_YOUR TASK_
Set down exactly the lines from the one containing "Where should I" to the final line of the records below, with every picture omitted.

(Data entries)
===
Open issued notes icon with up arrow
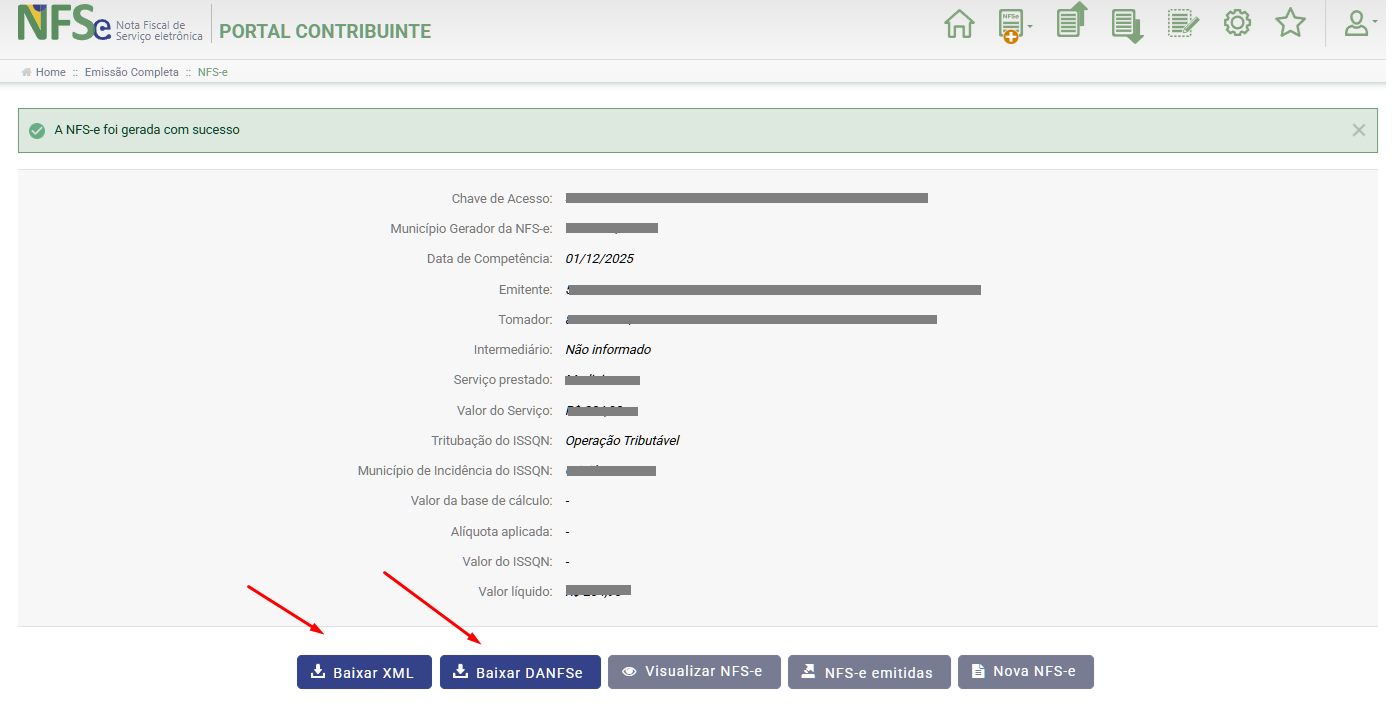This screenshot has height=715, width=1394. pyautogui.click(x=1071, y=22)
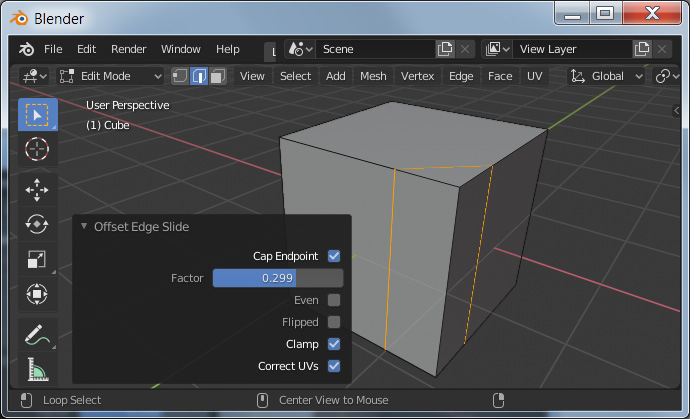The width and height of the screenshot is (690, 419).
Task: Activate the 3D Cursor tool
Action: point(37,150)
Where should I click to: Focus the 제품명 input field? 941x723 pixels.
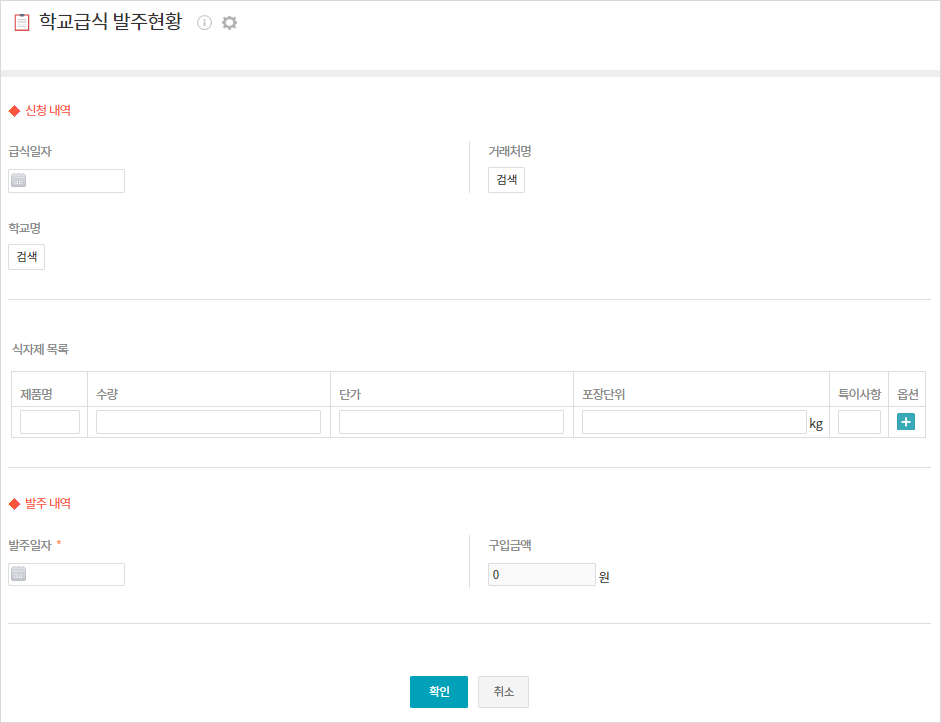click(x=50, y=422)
===
_TASK SOLUTION_
Where should I click to: Focus the 제품명 input field? 941x723 pixels.
click(x=50, y=422)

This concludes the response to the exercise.